Russian President Vladimir Putin won't be welcoming Western companies back to Russia.

Russian businesses that took over brands like McDonald's, Heinz, and Kellogg's after the invasion of Ukraine are now lobbying hard to make sure those Western companies can't come back — and the Kremlin is backing them up.

Leading the charge is Vkusno i tochka, which translates as "Tasty, Full Stop," the fast-food chain that replaced McDonald's after the American giant exited Russia in 2022.

Speaking at a Kremlin business meeting with President Vladimir Putin late last month, CEO Oleg Paroev said a McDonald's comeback would undo years of work to develop the Russian brand.

"We created our own IT systems, our own kitchen equipment, our own innovations — and if the brand returns, all of that becomes foreign again," he said. "The work of our Russian partners would, to some extent, be in vain."

Putin responded with a pointed joke: "Only cowards pay their debts. It's the same here."

New law in the works

Days before the Kremlin meeting, Russian MPs advanced legislation that would make it harder — or even impossible — for Western companies to reclaim the operations they abandoned.

More than three years into the war in Ukraine, almost 500 foreign firms have exited the Russian market entirely, according to the Kyiv School of Economics' Leave Russia database.

Many sold their local operations to Russian buyers, often at deep discounts, sometimes with buyback clauses that allowed for a potential return.

Exercise task:
Can you print, word for word, the part of the article on Western brands in Russia that opens with the words containing "New law in the" and closes with "operations they abandoned."?

Stored records:
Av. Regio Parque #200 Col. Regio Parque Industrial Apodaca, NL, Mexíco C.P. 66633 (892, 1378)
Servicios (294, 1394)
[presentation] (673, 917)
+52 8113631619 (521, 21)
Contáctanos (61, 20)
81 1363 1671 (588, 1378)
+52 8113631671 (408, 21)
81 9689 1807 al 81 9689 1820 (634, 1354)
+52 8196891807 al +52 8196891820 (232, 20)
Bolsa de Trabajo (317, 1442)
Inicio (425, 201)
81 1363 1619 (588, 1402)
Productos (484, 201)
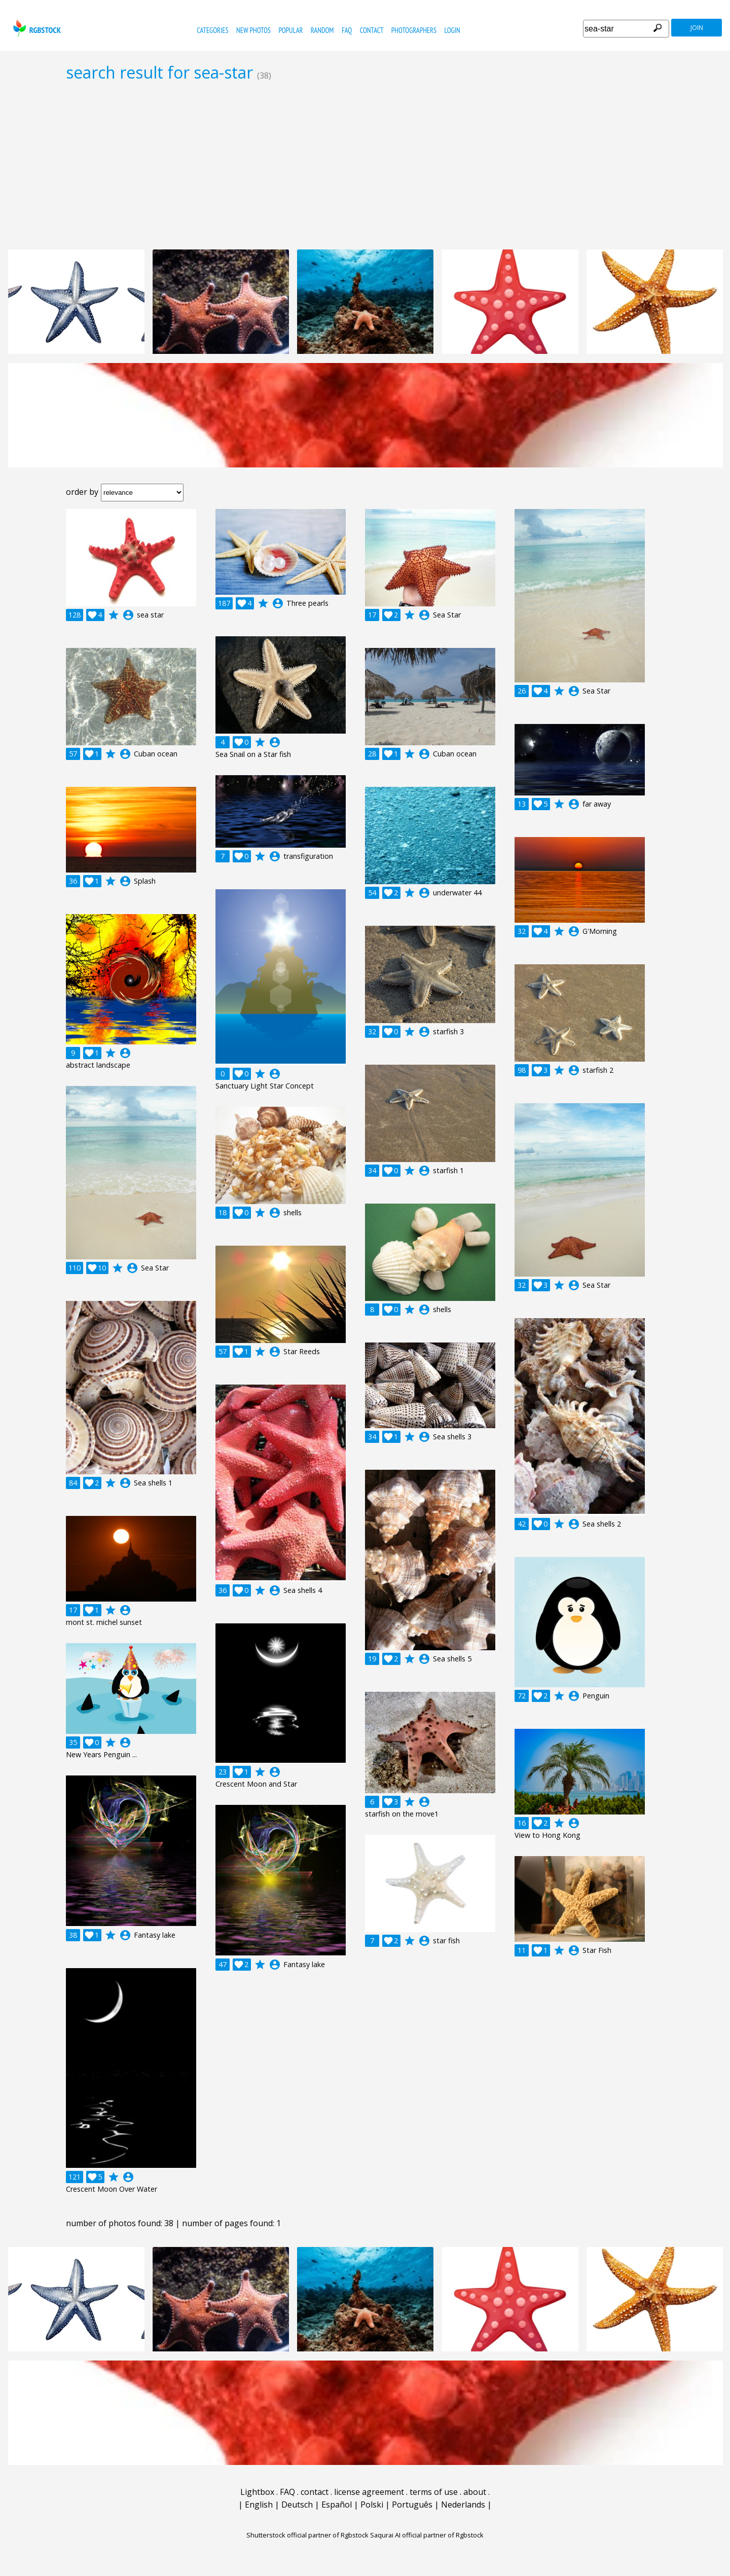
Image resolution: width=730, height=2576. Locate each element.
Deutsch (297, 2504)
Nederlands (463, 2504)
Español (336, 2504)
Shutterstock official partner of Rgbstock (307, 2534)
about (474, 2491)
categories (212, 30)
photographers (413, 30)
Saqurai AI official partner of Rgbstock (427, 2534)
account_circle (128, 615)
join (696, 27)
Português (412, 2504)
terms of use (434, 2491)
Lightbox (257, 2491)
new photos (253, 30)
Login (452, 30)
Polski (371, 2504)
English (259, 2504)
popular (290, 30)
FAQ (347, 30)
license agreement (369, 2491)
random (322, 30)
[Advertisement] (365, 165)
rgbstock (36, 28)
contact (372, 30)
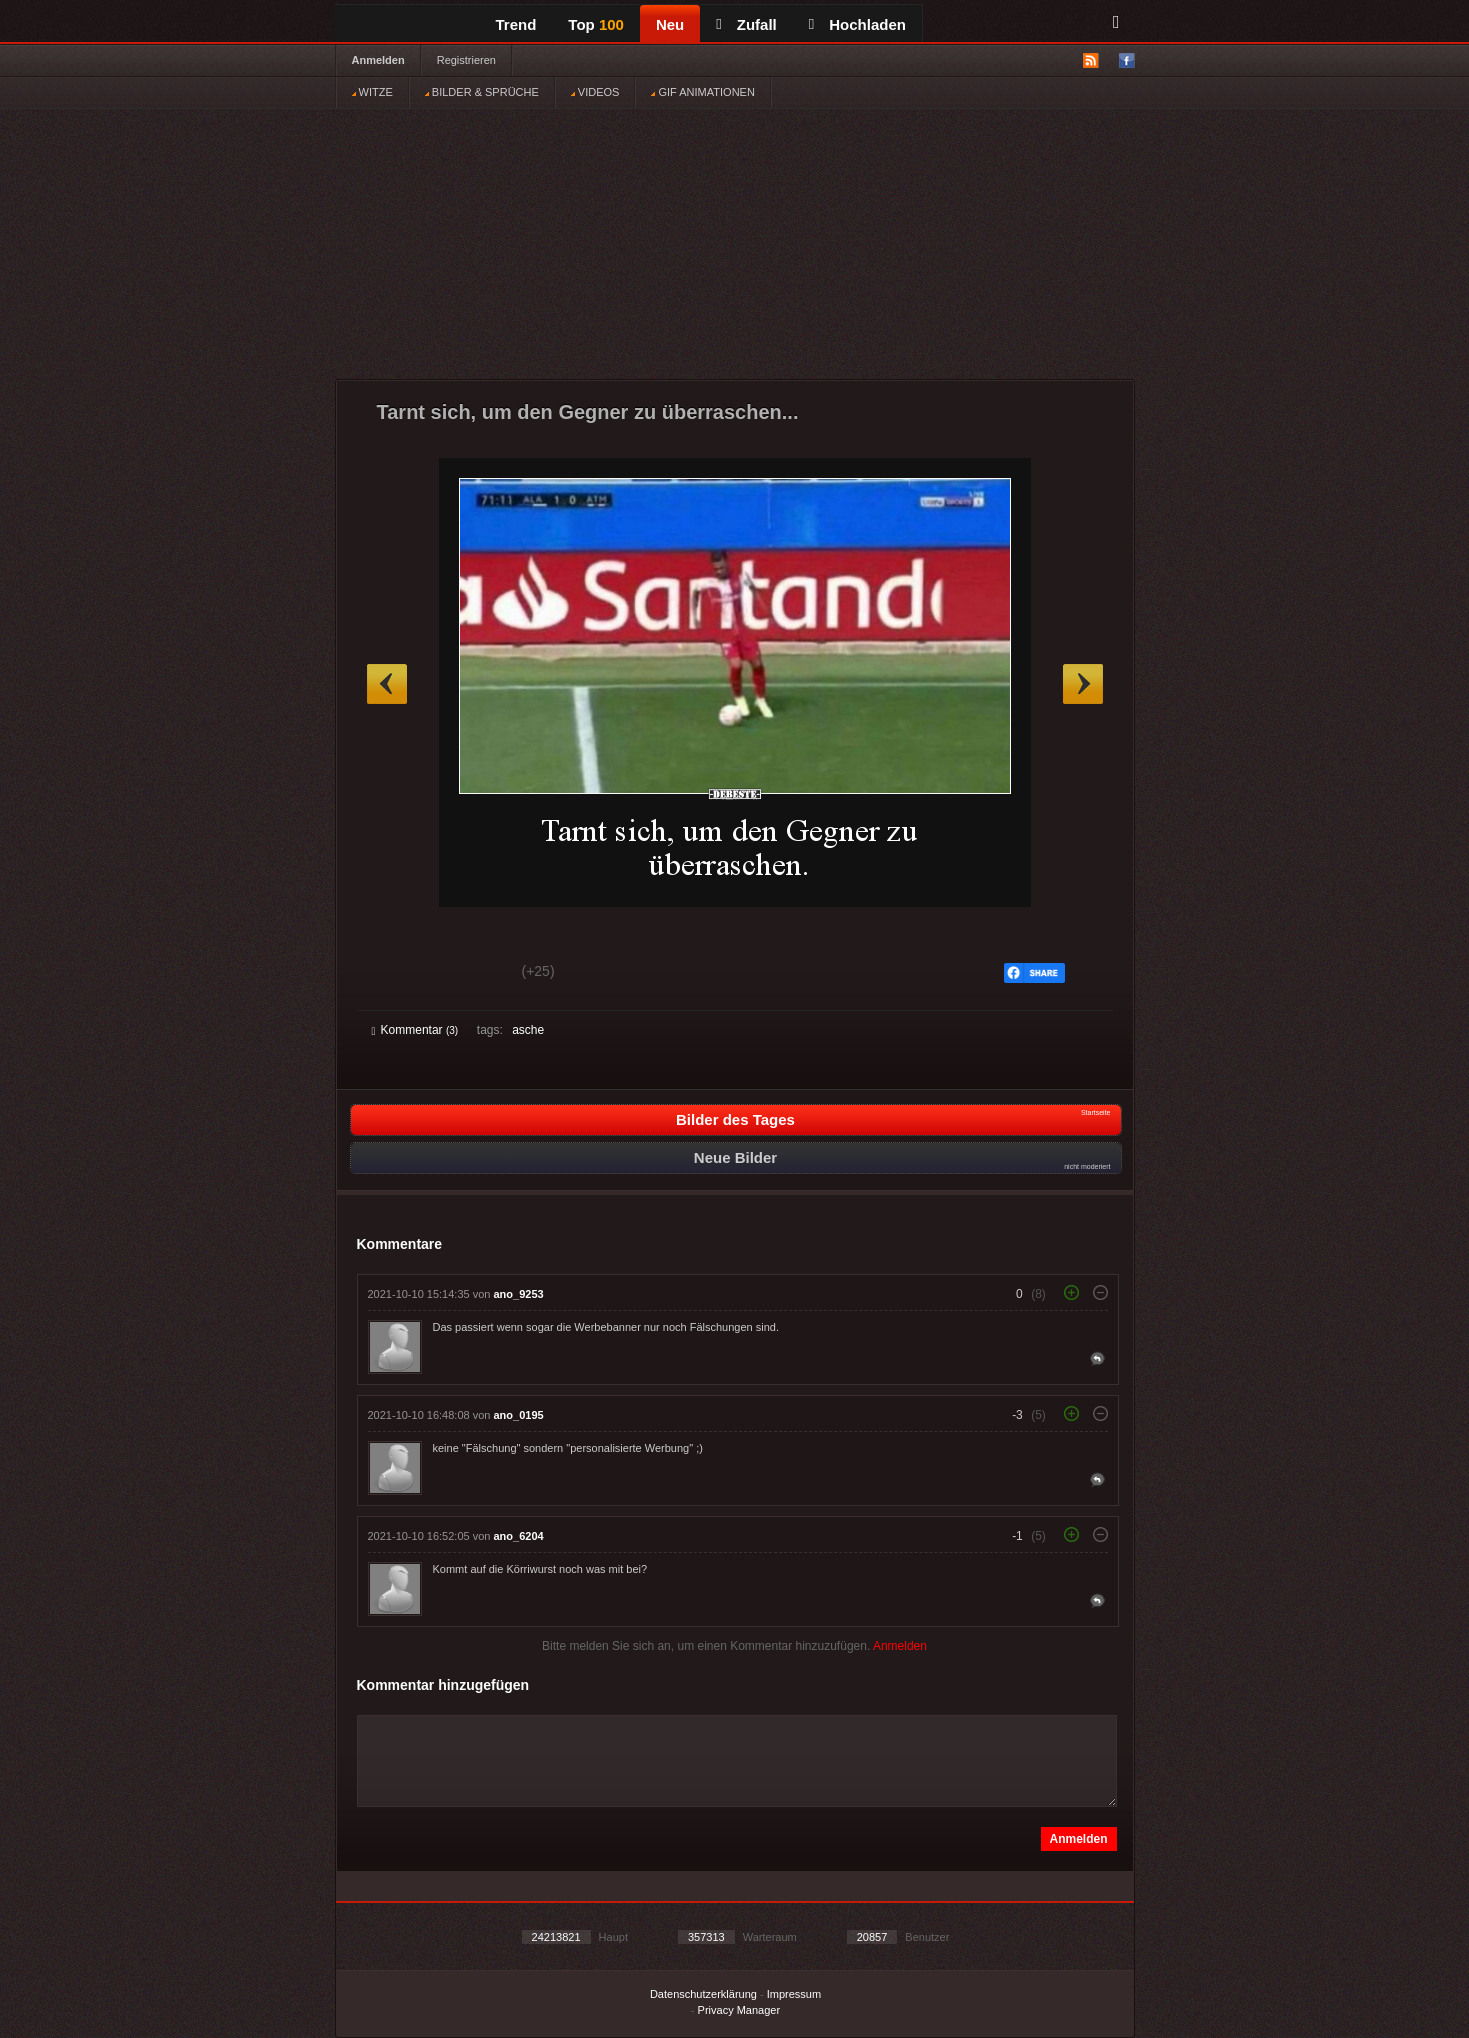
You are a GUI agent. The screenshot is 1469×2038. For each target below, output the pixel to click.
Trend (516, 24)
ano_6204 (519, 1536)
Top (596, 24)
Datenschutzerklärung (703, 1994)
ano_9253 (519, 1294)
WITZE (372, 92)
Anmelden (378, 60)
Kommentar (415, 1030)
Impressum (794, 1994)
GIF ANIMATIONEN (702, 92)
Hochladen (857, 24)
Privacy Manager (739, 2010)
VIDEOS (595, 92)
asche (528, 1030)
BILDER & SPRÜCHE (482, 92)
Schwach (469, 974)
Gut (394, 974)
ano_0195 (519, 1415)
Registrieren (466, 60)
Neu (670, 24)
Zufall (746, 24)
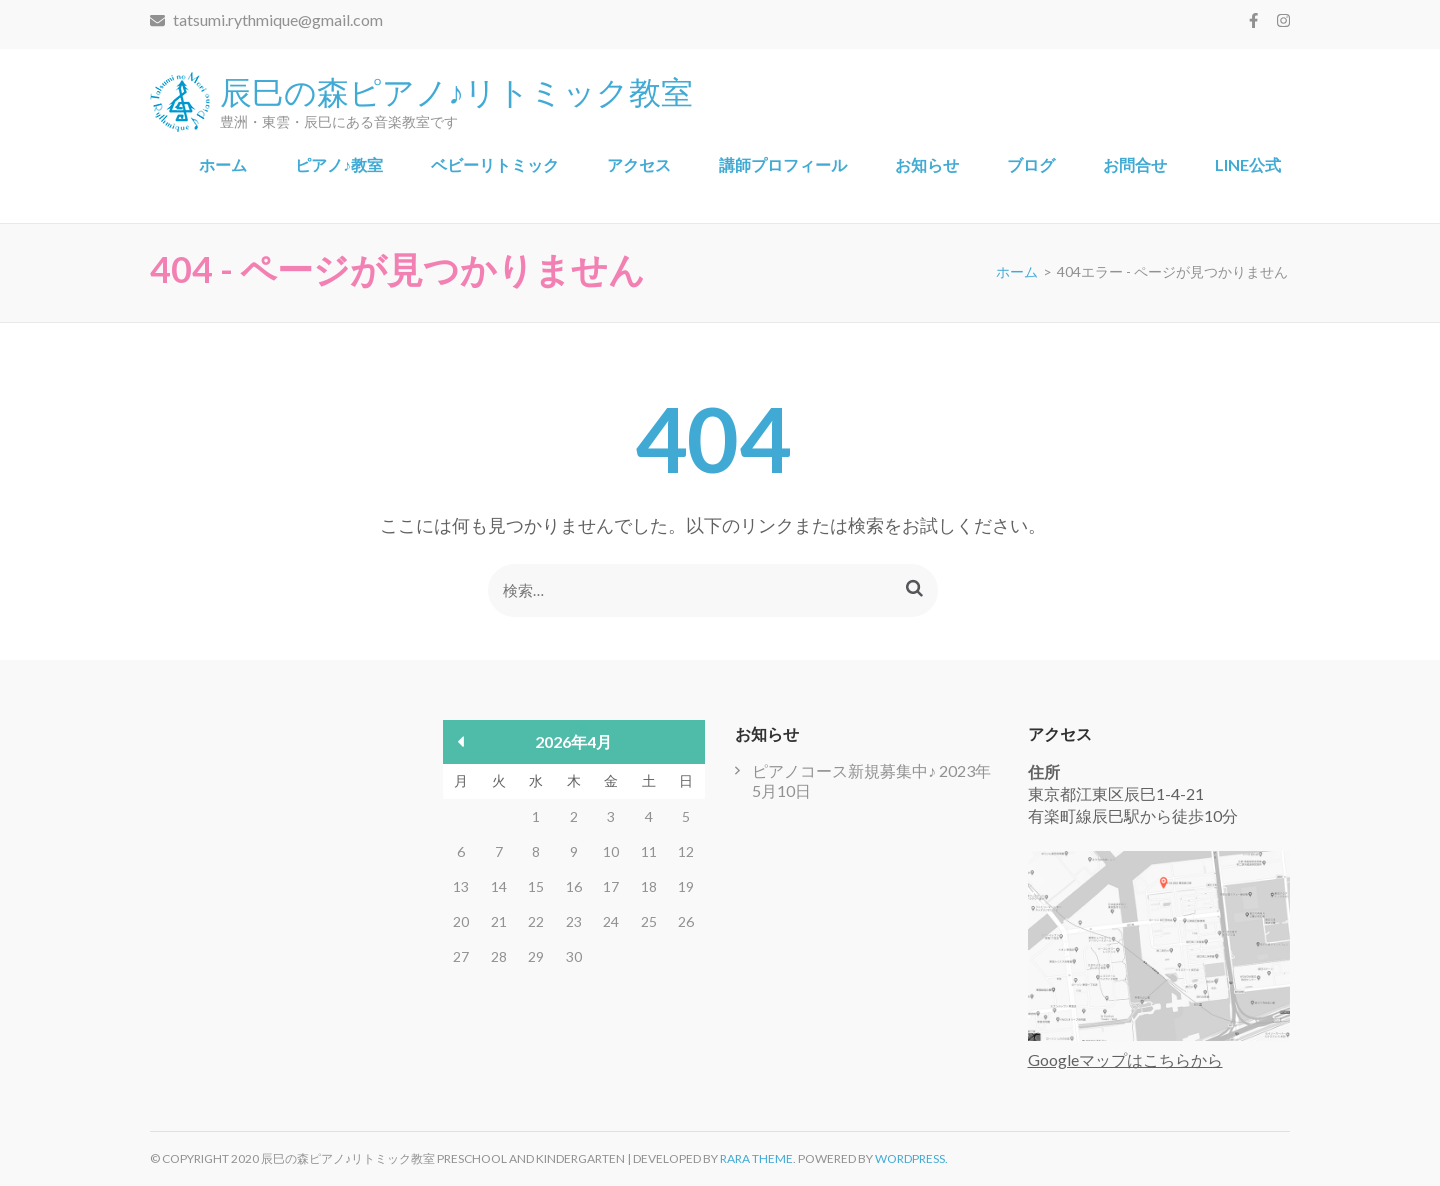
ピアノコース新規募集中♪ (844, 770)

Task result:
New law in the works

Days before the Kremlin meeting, Russian MPs advanced legislation that would make it harder — or even impossible — for Western companies to reclaim the operations they abandoned.